What is the title of this work?
“The Girl on the Swing.” It’s my friend’s daughter. He had taken that picture of her and I came across it a few weeks ago and thought it would be perfect for an entry for the motion exhibition. I had just gotten over some retina surgery, so this would be a great challenge. I have painted my whole life—I do a lot of portraits. The picture that he had taken was at dusk, so her face looked completely different. I kept changing it, giving it motion in the brushstrokes.In the photo, you could hardly see the face, so I made it more realistic—I wanted to give it that exhilarating feeling of being a kid, flying backward on the swing. Now I’m doing another one for a figure show, this one is of my son. Since I do a lot of portraiture, I’m entering it for the upcoming East End Arts show in Riverhead.
This is your first cover for Dan’s Papers.
Yes, it’s very exciting. It’s also my first painting being published. I’ve been in a number of shows, but this would be the first time in a publication. I’ve known Dan’s Papers for a long time because we always see it when we visit our friends in Montauk.
What medium did you use for this painting?

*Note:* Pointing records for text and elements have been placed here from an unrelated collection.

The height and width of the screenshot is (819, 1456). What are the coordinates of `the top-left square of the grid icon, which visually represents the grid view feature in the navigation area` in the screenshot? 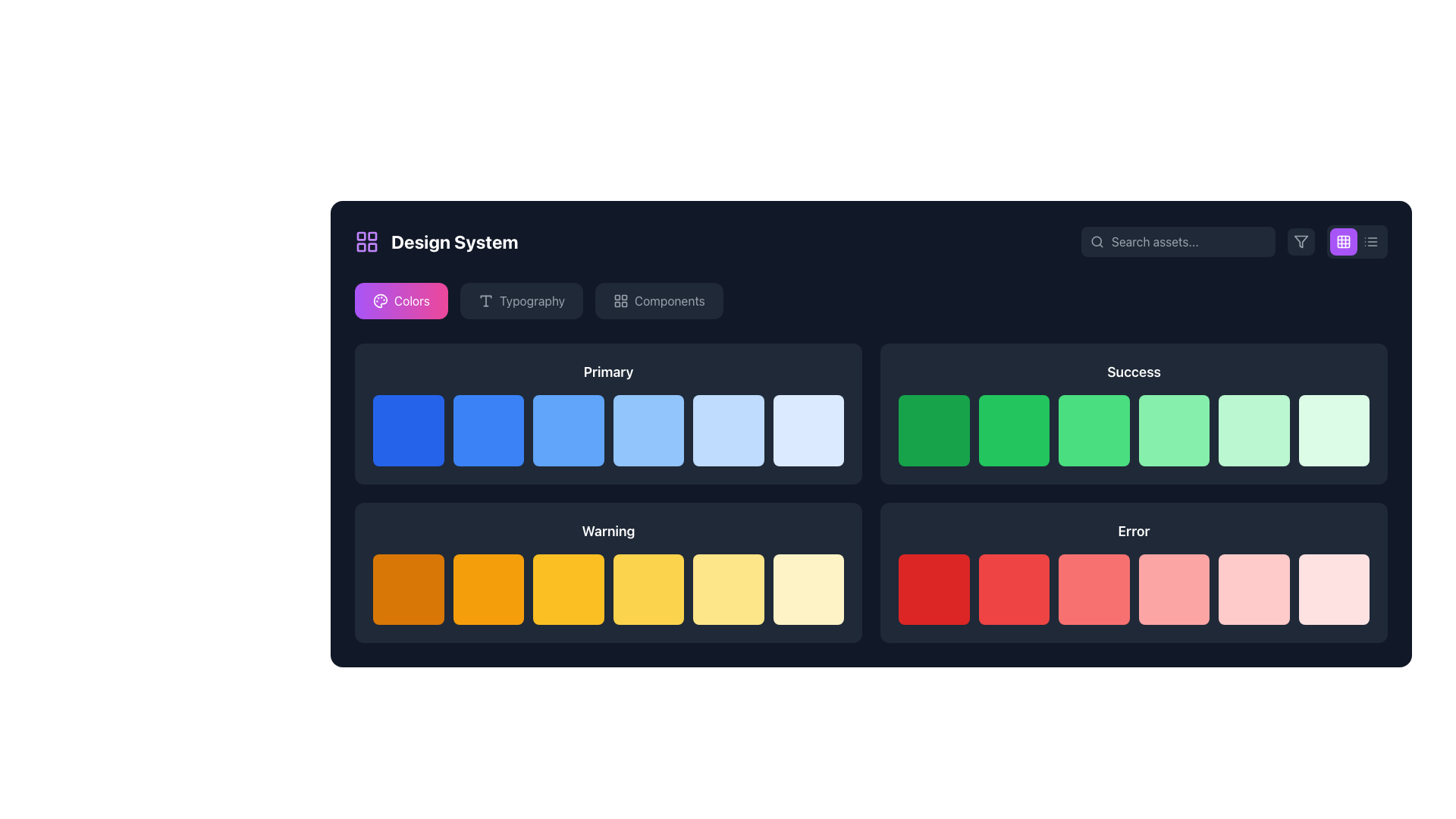 It's located at (1343, 241).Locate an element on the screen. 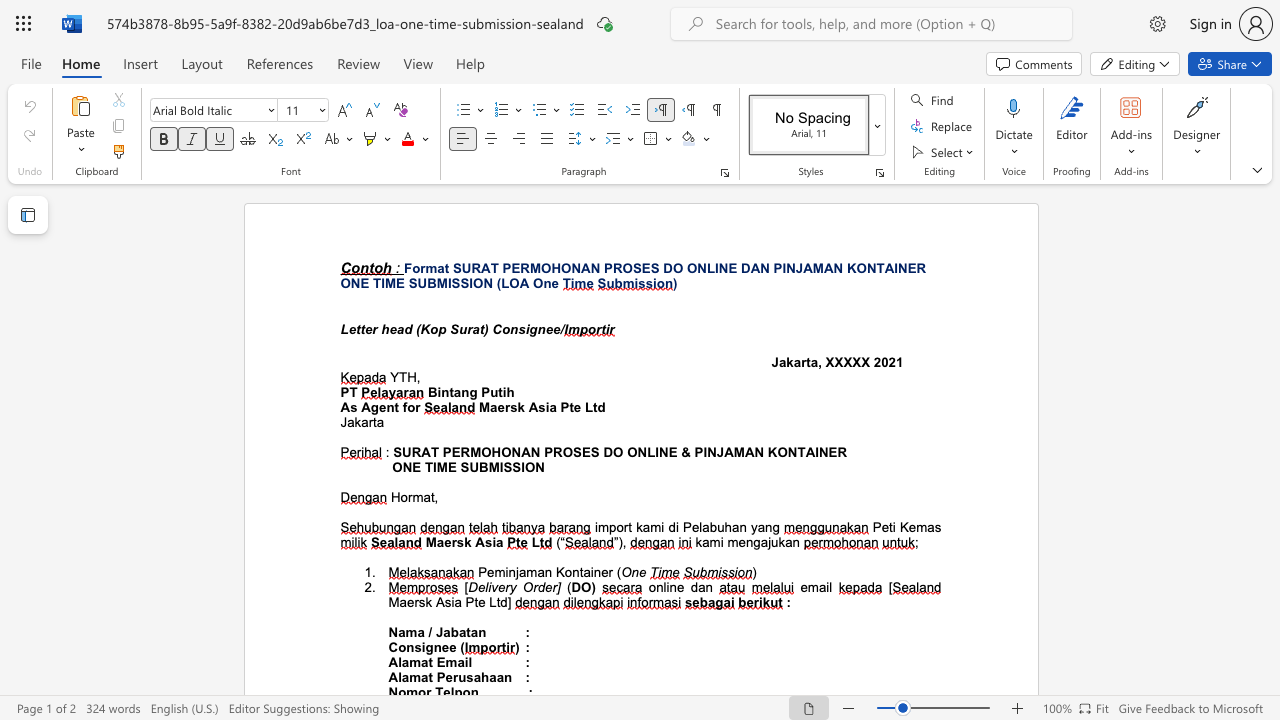 This screenshot has height=720, width=1280. the subset text "Alamat E" within the text "Alamat Email" is located at coordinates (388, 662).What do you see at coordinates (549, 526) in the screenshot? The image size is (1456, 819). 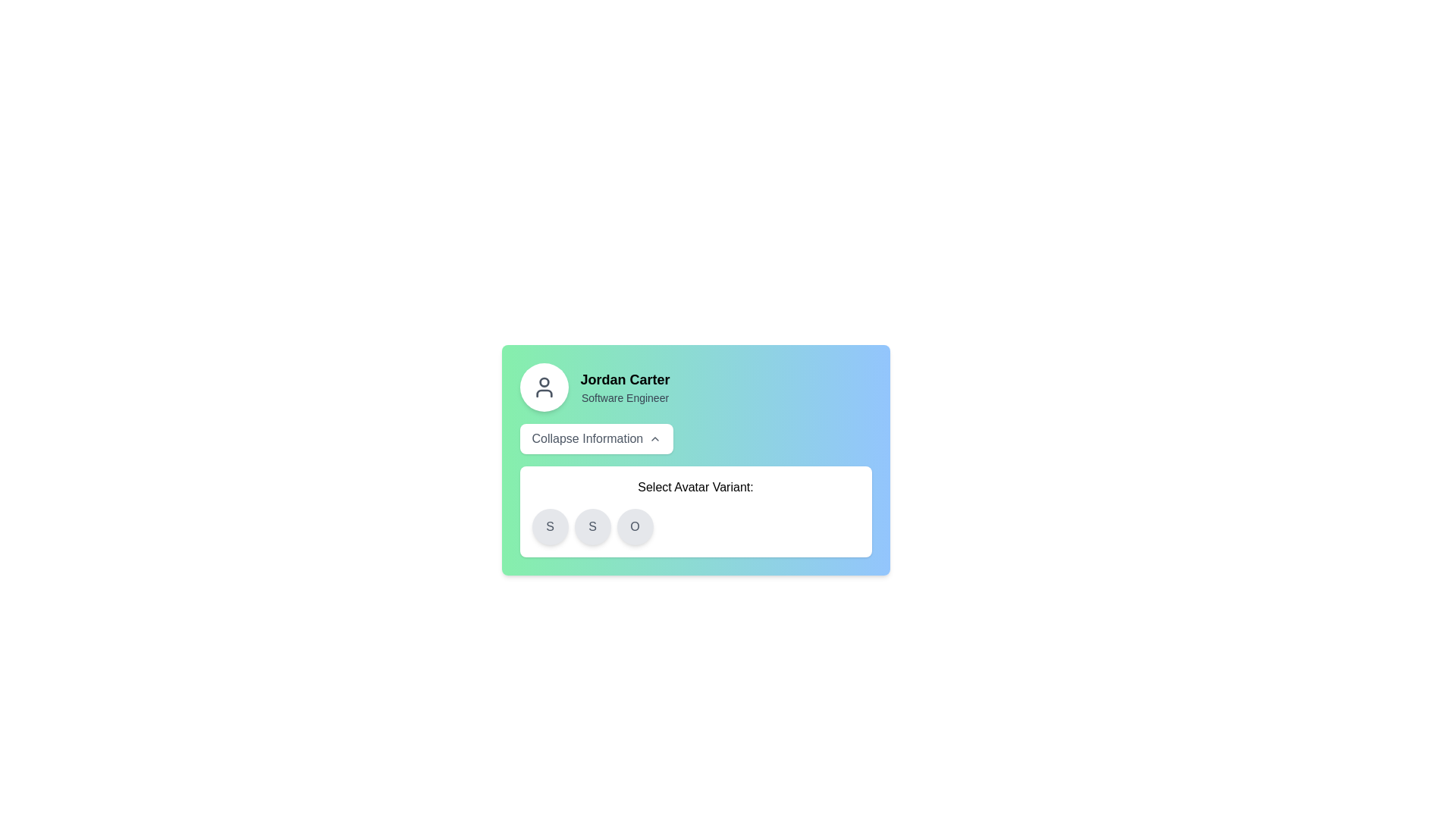 I see `the first circular button` at bounding box center [549, 526].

I used oil for this one. I do a lot of pastels, so my style is similar in both. The background has that feeling of motion, a blurred effect. I combined impressionism with the realism of the girl. I work in a lot of media—acrylics, oils—I also do drawings.
How did you get your start in painting?
I started painting when I was a child, and was fortunate that my parents were very encouraging. I went on to pursue art in college in Albany, and went on to graduate school at C.W. Post. I was doing art and then got into the jewelry business. I’m also a goldsmith and silversmith, so I do a lot of designing and sketching ideas for clients. I also teach jewelry making and art at the Art League and for high schools.
What do you encourage your students to pursue?
I encourage them to try their best. I always point out the good things, and get excited about their work. I try to have them be their own person—just because it doesn’t look like someone else’s, doesn’t mean it’s not good. Positive feedback is very important. It may not be a great piece of art, but whatever I see that is good, that’s the thing I bring out. And then I’ll tell them, “You have to do this, this and this,” to make it better. They’re growing and really learning.